GIVEN REQUEST A: In the listing below, rewrite the stretch from the line that contains "Find the location" through the line that contains "seesaws is located", changing "document" to "page" and keeping everything else the same. Leave the pictures out.

PASSAGE TO READ:
____________________
Mr. Monk in Outer Space is the fifth novel in the Monk mystery novel series by writer Lee Goldberg, published on October 30, 2007. In the novel, Conrad Stipe, creator of the popular science fiction TV series Beyond Earth, is gunned down outside a Beyond Earth convention. Monk and Natalie are called in, and Monk learns that his brother Ambrose is a big expert on the show, causing a feud between the brothers.

Plot summary

Brandon Lorber, CEO of Burgerville, a national fast-food chain, is found in his office, shot three times à la the Mozambique Drill. Natalie Teeger and Adrian Monk respond to the call. Captain Stottlemeyer introduces them to an old friend, ex-policeman Archie Applebaum, who now works as a security guard, and who found the body. Lieutenant Disher tells them that the M.O. indicates a professional killer. As Archie said he never heard anything, the killer probably used a silencer. The killer obscured his face while on security cameras.

Monk concludes Brandon Lorber died of a heart attack, since Lorber's shirt is wrinkled from grabbing at his chest. There would have been more blood present if his heart was still functioning when he was shot. Since it's not a homicide, Stottlemeyer appoints Disher head of a "Special Desecration Unit" to take over the case.

Natalie stays with his brother Ambrose because he is having his carpet replaced. The next morning, Monk and Natalie arrive at a crime scene outside the San Francisco Airporter Motor Inn. Conrad Stipe, creator of the cult science fiction TV series Beyond Earth, was shot and killed climbing out of a taxi while arriving at a Beyond Earth convention. Surveillance cameras around the parking lot have caught the shooter, dressed as Mr. Snork, one of the protagonists of the show.

Investigating the convention, Adrian is appalled at the complexity of Beyond Earths premise, the devotion to the show shown by the "Earthers" (fans), and the discovery that Ambrose has authored several Earther books. He learns that a revamped Beyond Earth is being created, suggesting that Stipe was killed by a disgruntled fan for allowing a less-than-faithful adaptation of the show.

Monk and Natalie interview Kingston Mills, the executive producer of the new Beyond Earth. Natalie suggests Mills could have killed Stipe to get his cut from the show's profits, but Mills reveals that Stipe had a pay-or-play contract, so Stipe's share goes to his estate, not Mills. Arianna Stipe, Conrad Stipe's ex-wife, is suing the estate for half of the profits from the new show, and has taken her divorce lawyer Howard Egger as her lover, but she was on a plane when Conrad was killed.

Examining the surveillance video, Ambrose notices that the uniform the killer is wearing is from the Beyond Earth pilot, but the ears are from season two. Ambrose believes an Earther would never wear a costume with such inaccuracies. He also notices that the uniform is brand-new, which means it must have been purchased from Ursula Glemstadt, the only Earther who makes uniforms with the design from the pilot, at the convention. Adrian scornfully dismisses these facts as insignificant. Natalie is appalled, since Adrian normally solves cases based on such small details.
____________________
DATA ROWS:
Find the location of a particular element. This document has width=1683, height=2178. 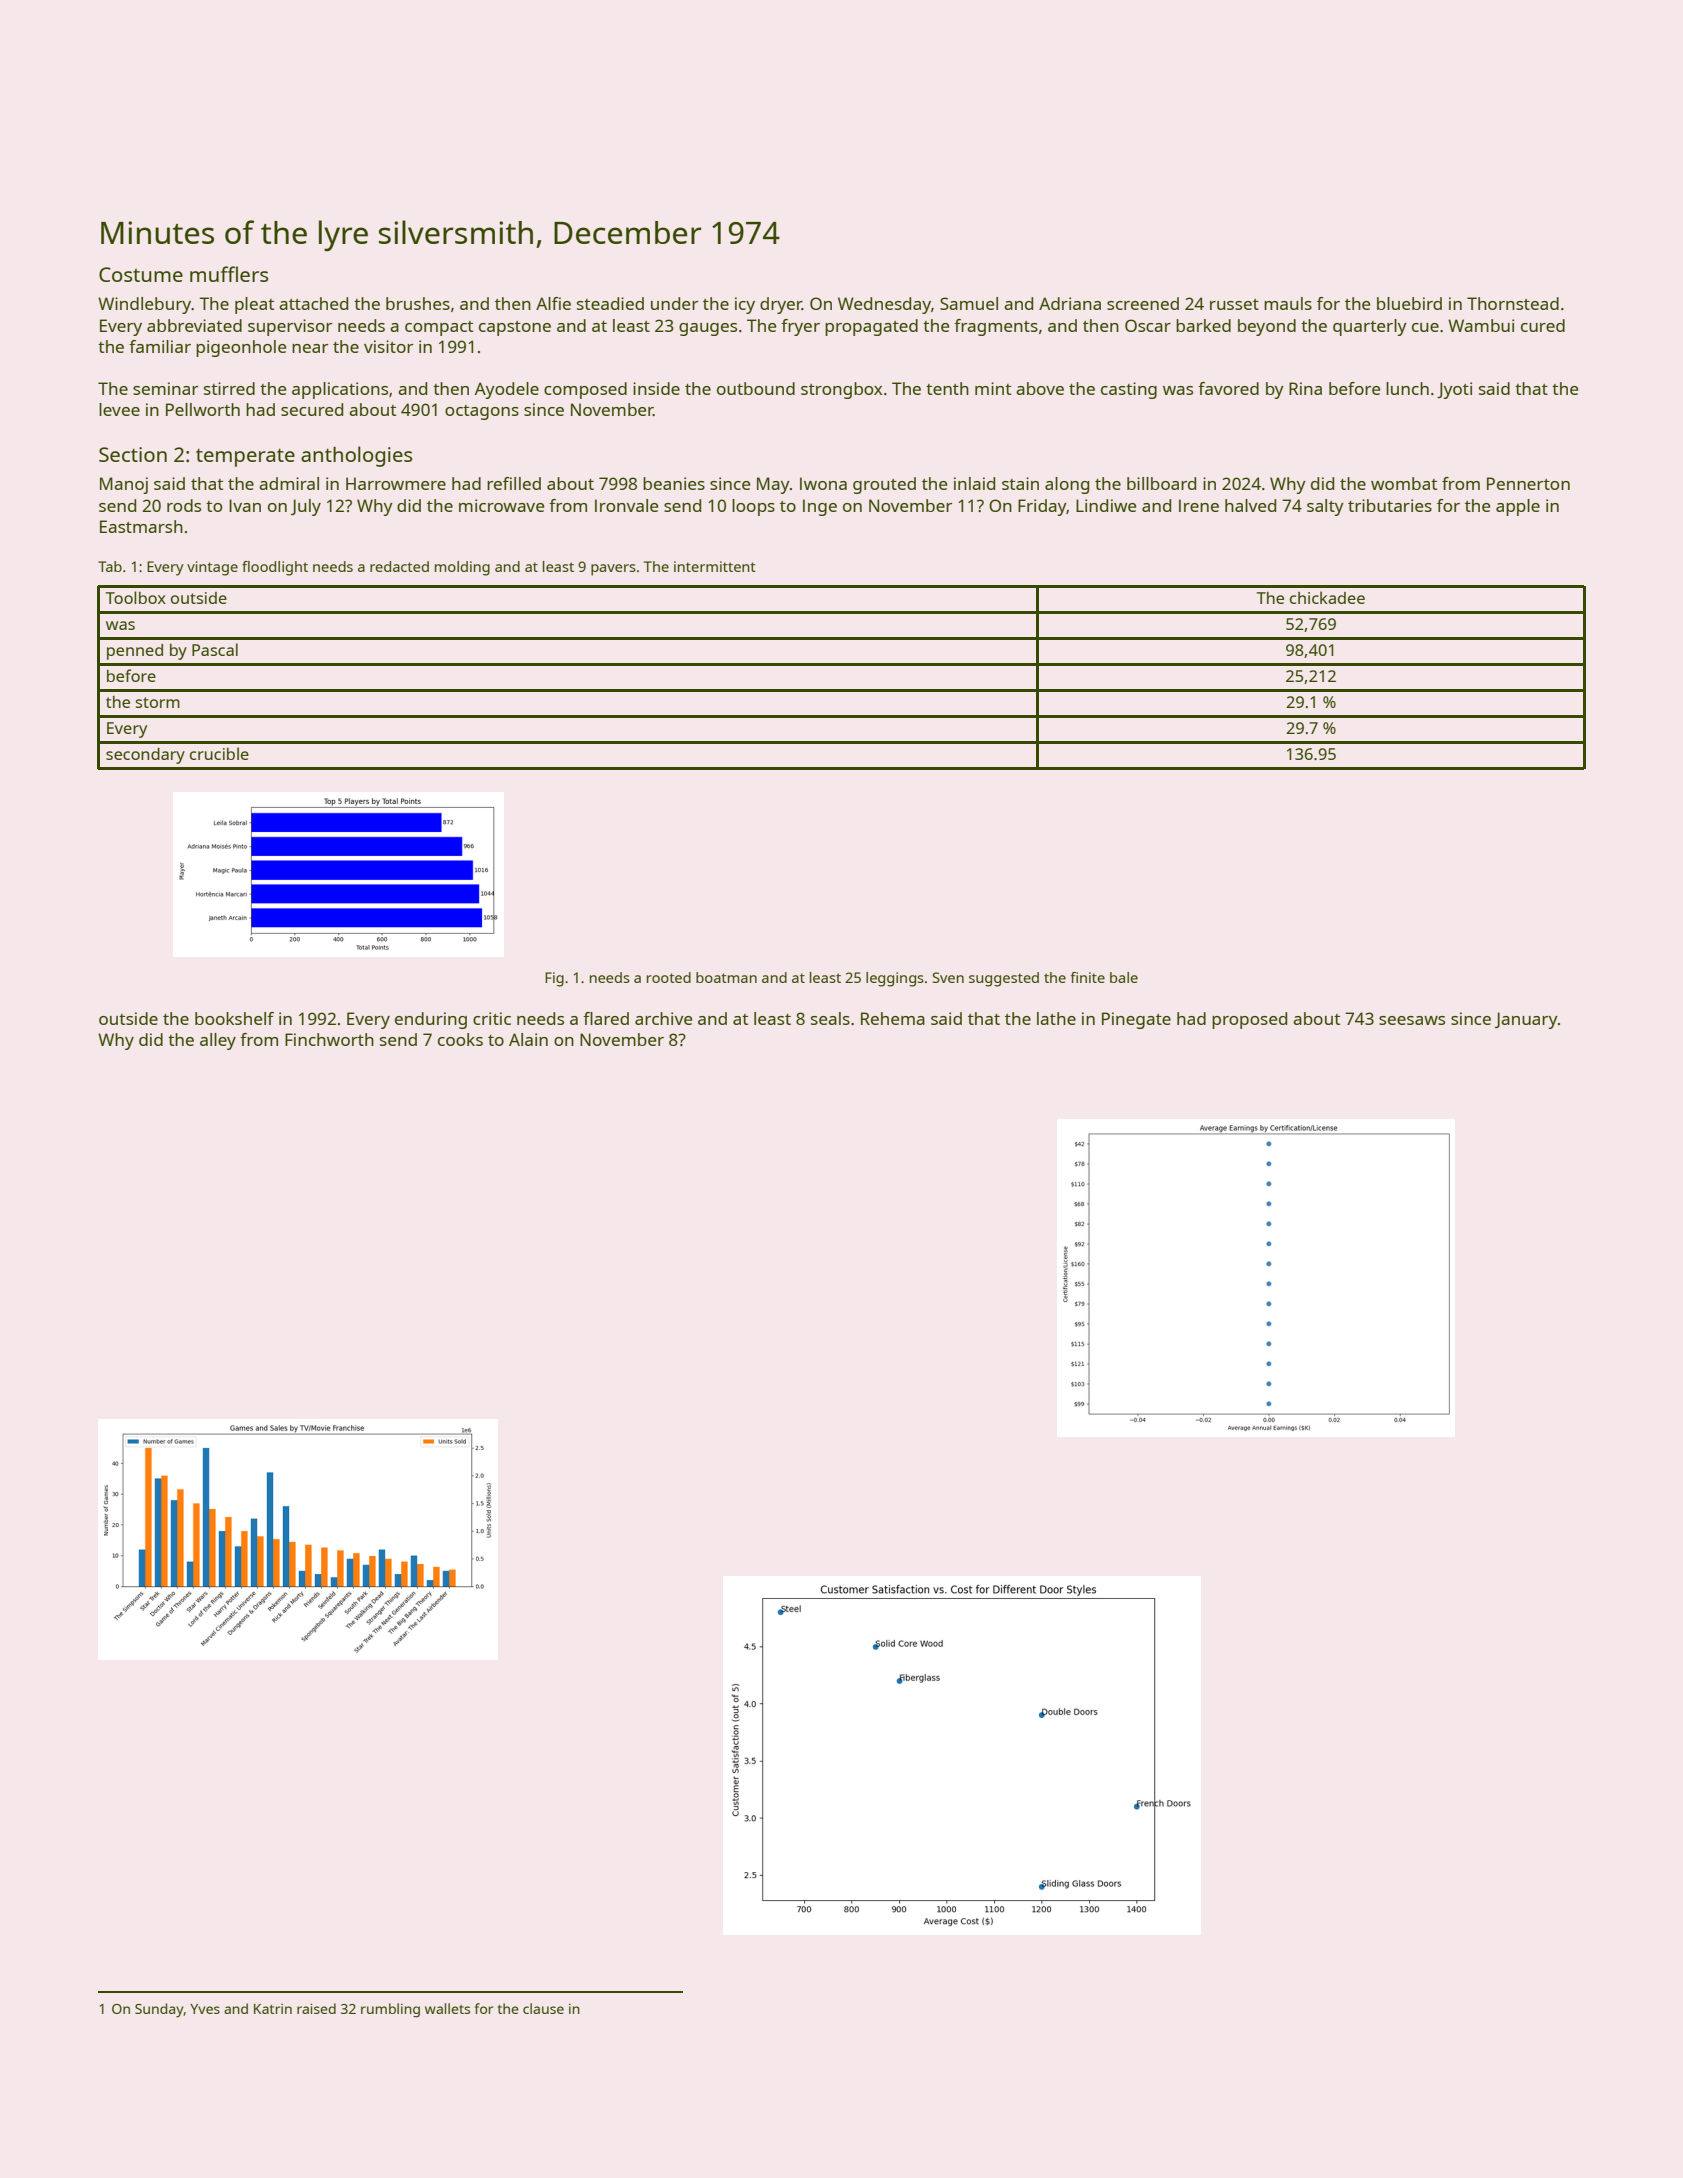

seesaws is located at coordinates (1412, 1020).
____________________
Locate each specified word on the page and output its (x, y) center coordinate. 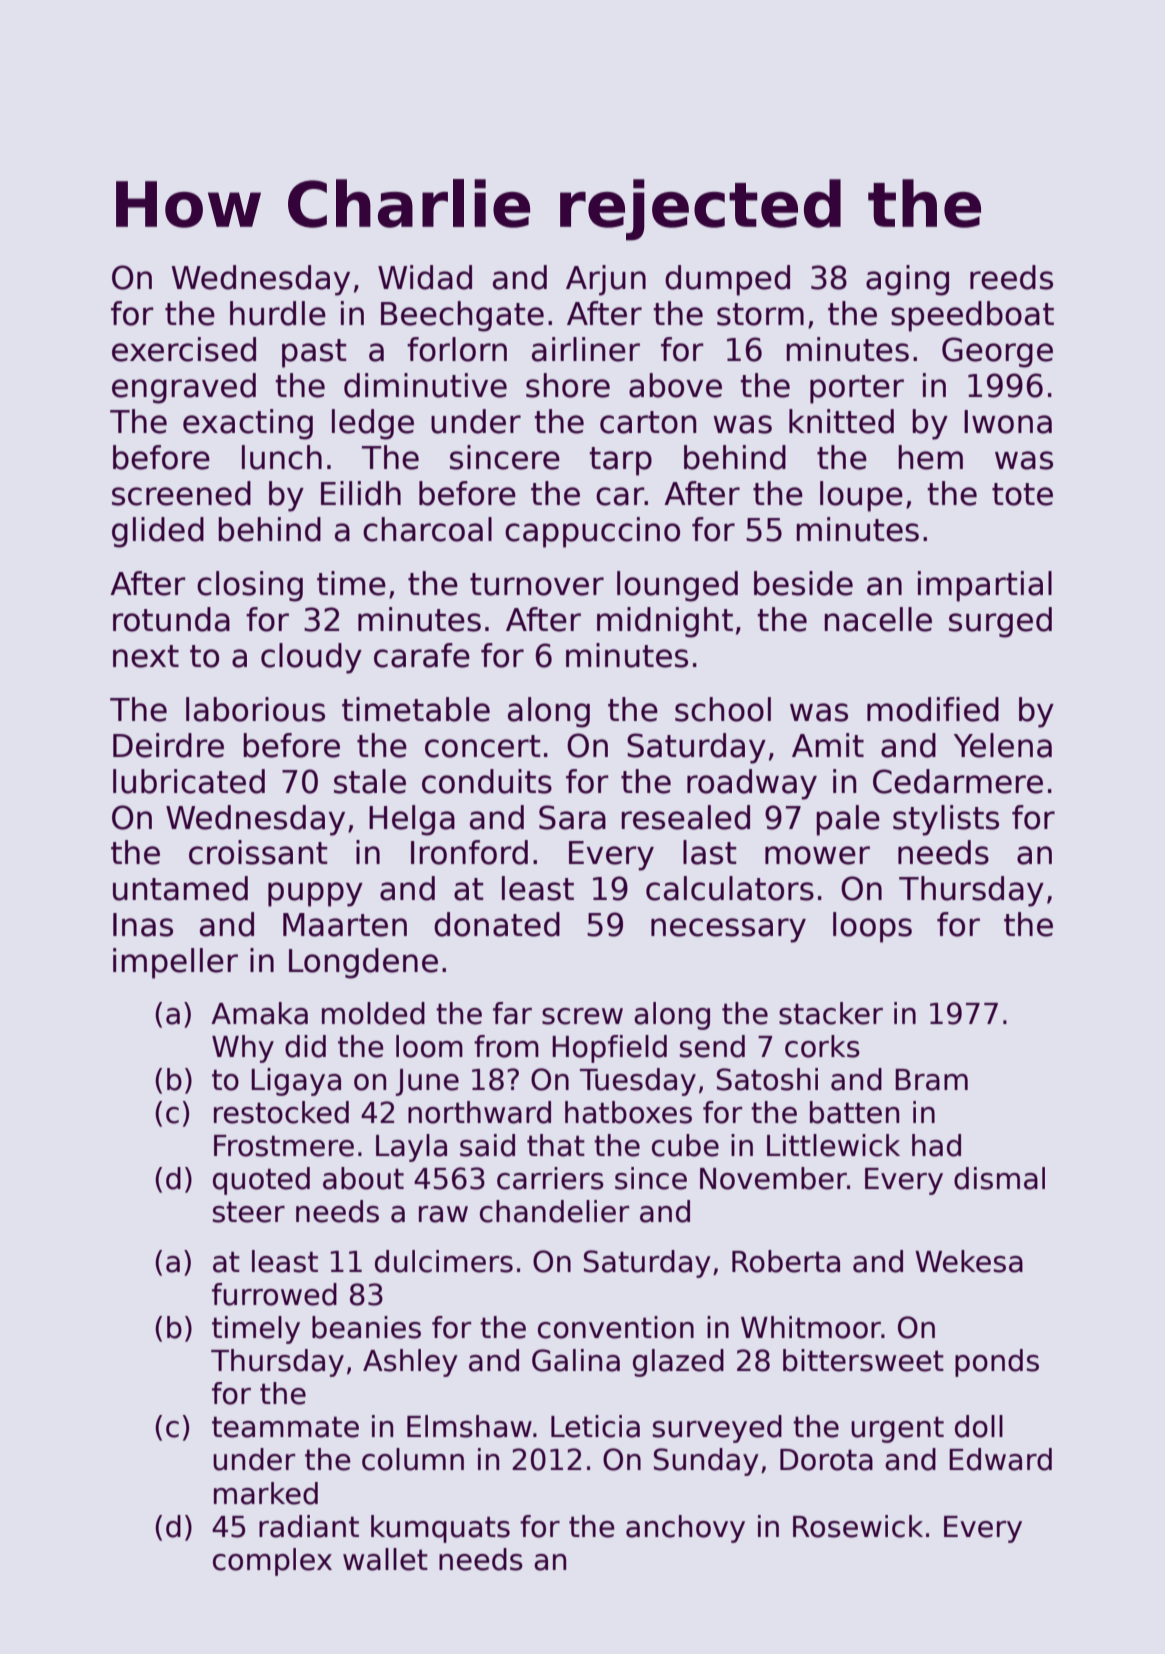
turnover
____________________
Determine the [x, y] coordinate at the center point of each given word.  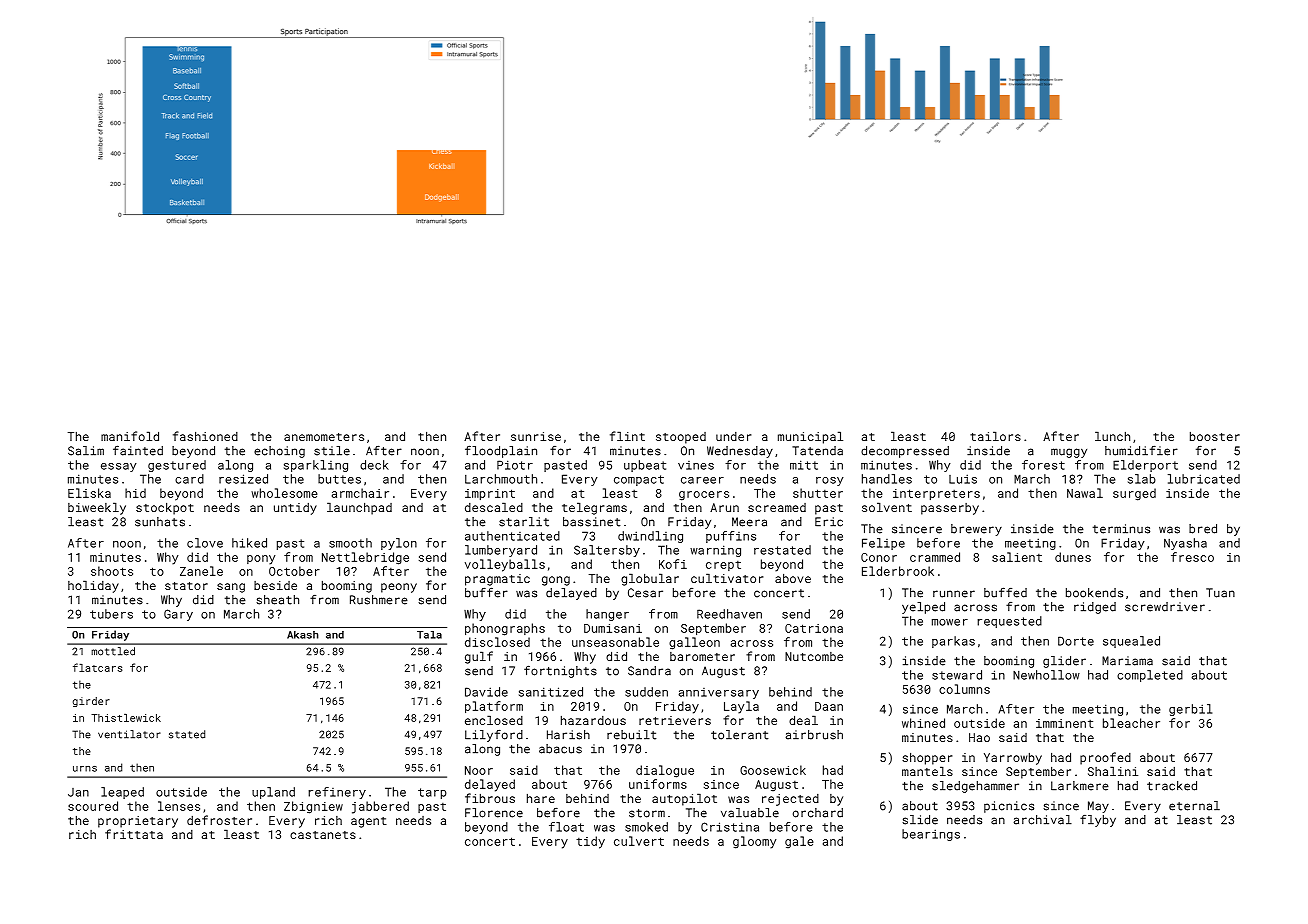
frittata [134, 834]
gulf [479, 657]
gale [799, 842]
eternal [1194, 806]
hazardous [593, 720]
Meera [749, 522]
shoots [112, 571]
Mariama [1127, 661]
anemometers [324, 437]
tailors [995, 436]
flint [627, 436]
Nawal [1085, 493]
____________________
GIVEN REQUEST B: According to the passage about Mr. Monk in Outer Space, who is Conrad Stipe's ex-wife?

TASK ANSWER A:
Find the location of a particular element. This page has width=1683, height=2178. 

seesaws is located at coordinates (1412, 1020).

TASK ANSWER B: Arianna Stipe